### [REQUIREMENT]
The range starts at the line containing "Where should I click to: Expand" and ends at the last line of the records below. Reproduce those lines exactly.

Items from a dataset:

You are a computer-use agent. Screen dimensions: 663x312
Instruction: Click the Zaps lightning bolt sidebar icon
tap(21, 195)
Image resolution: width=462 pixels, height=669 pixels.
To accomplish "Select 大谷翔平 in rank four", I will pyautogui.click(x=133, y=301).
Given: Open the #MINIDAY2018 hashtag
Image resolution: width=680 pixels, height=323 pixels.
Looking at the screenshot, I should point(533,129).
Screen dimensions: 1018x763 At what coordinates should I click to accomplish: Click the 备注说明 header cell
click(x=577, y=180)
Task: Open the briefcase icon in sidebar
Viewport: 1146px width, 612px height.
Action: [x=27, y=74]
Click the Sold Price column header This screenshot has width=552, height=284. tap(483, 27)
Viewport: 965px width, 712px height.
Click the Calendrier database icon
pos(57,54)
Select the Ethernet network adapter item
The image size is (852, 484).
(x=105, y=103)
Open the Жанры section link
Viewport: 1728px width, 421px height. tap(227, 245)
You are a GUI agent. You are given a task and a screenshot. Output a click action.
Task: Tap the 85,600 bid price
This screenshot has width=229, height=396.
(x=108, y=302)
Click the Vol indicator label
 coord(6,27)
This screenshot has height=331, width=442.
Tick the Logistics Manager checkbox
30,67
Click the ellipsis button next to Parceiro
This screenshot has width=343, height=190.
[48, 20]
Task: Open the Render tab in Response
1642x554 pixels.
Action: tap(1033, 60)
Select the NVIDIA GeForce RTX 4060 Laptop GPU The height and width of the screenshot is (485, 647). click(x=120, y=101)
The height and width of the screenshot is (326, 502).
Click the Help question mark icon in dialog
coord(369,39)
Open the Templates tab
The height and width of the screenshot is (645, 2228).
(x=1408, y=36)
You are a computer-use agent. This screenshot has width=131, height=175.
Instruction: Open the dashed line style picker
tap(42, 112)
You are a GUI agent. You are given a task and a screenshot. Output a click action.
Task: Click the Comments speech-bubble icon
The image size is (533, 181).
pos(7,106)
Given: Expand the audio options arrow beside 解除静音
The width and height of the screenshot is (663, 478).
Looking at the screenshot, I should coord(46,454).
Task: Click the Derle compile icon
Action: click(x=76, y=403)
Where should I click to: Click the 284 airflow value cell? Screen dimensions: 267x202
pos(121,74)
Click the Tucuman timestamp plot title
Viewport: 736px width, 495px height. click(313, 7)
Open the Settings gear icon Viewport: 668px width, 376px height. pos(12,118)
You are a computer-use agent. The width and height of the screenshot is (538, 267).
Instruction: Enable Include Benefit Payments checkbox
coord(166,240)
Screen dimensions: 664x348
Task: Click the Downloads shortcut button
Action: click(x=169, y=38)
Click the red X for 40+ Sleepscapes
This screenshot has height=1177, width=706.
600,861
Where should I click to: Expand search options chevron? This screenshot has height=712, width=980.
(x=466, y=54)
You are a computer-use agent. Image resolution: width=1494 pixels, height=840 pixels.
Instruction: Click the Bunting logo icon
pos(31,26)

### [REPLY]
Where should I click to: Expand search options chevron? This screenshot has height=712, width=980.
(x=466, y=54)
You are a computer-use agent. Image resolution: width=1494 pixels, height=840 pixels.
Instruction: Click the Bunting logo icon
pos(31,26)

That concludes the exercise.